It's Our Fault
(But That's Not the Whole Story)
Having my immediate family living in separate homes, an hour apart, means I spend a lot of time in the car. Mostly, I do not mind driving.
Depending on how far out I am from my last infusion, or if I have a cold or my period, the ride is usually filled with one of a few things: phone calls with friends or family, insurance or social security conversations, music, audio memoirs, or public media.
The last time I chose a memoir, I listened to Leslie MotherFucking Jones. When I finished, I switched over to public media and heard a conversation on NPR between an anchor and an essayist. He had taken the position that the rise in natural disasters, the increase in younger late-stage cancer diagnoses, and the accelerating climate crises are not random. He believes the Earth is fighting back. Fighting for her life.
To my surprise, the idea brought me a deep and lasting peace. Since hearing it, I have moved with more ease, almost as if something inside me finally recognized its own reflection.
Early in this melanoma diagnosis, a friend asked how I planned to relate to the cancer. Whether I would invite it in or perpetually tell it to fuck off. I did not know then, but I do now.
My answer is neither.
I honor this cancer as one more sign of a failing human experiment.
That is not a judgment of individual people. Many of us tried, some even tried (and are still trying) very hard. But the comparison about who tried the most is the wrong conversation. It has gotten us exactly where we are: on the edge of collapse. Whether we want to admit it or not, the weather and I are telling the same story. We are one system.
I have never run an oil company or built an empire on child labor, but I have driven gasoline cars since I was a teenager. I have thrown away working things because the thought of cleaning or donating them felt too overwhelming. I have contributed to the harm, just as every person who has ever been given the chance to live here has.
I am complicit in the planet’s suffering. And she, like me, will go to great lengths to protect whatever wonder and wisdom remain.
I know I did not cause this cancer. But now, I know, my body understood before my mind caught up: WE DID. Not directed at me personally, but as the most invasive species on the planet, we did cause this. All of this.
Melanoma becomes one more way for the Earth to try to save herself. I do not begrudge her that.

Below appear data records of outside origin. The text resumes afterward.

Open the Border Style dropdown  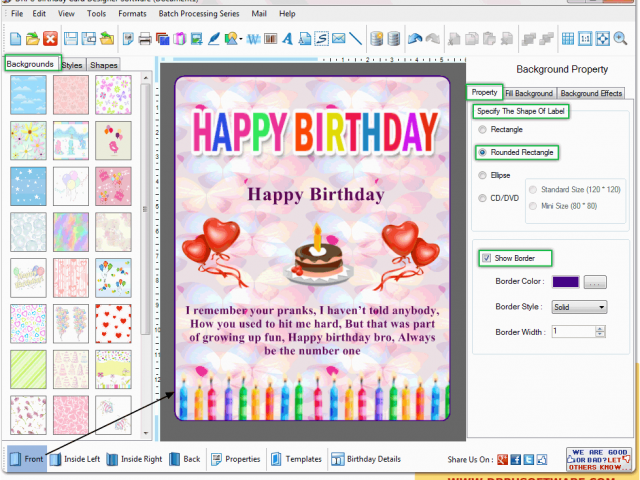[579, 307]
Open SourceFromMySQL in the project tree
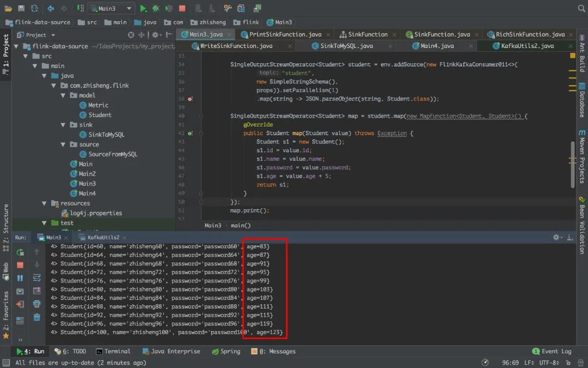The height and width of the screenshot is (368, 588). (x=113, y=154)
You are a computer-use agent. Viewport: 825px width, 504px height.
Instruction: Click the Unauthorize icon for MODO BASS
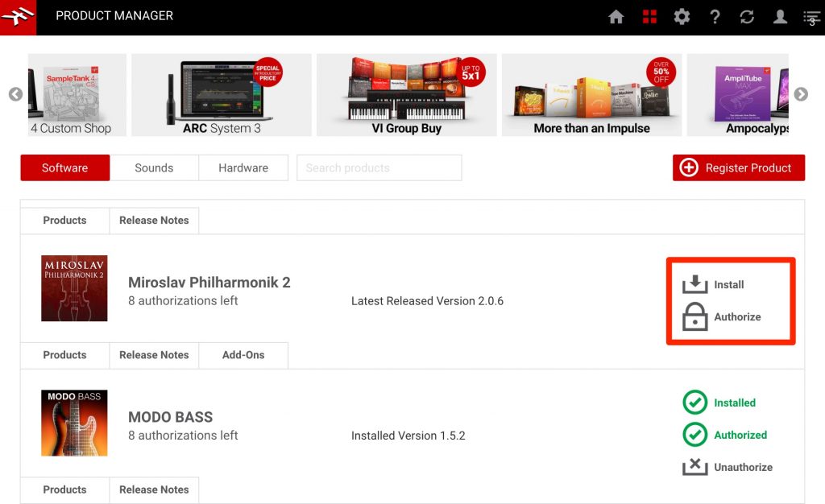coord(694,466)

Maybe that is why I feel more connected than ever to the identity of a Cancer Shark. Sharks, like nature, have been here since the earliest pages of life. They have survived extinctions, changes, and losses that would erase anything weaker.
We survive what is next.
Even, and perhaps especially, when it is awful.



It's a really interesting POV - one that my husband and I shared when we were musing during lockdown about COVID... we half joked that it was Mother Nature shrugging to get some of us destructive humans to fall off. Like you, we also found it oddly comforting. I feel the same about antibiotic resistance, skin cancer (had my first fight with that this year) and most viruses. There's so much we don't understand but I do believe our planet will fight mightily to keep things in balance across the millennia - with or without humans.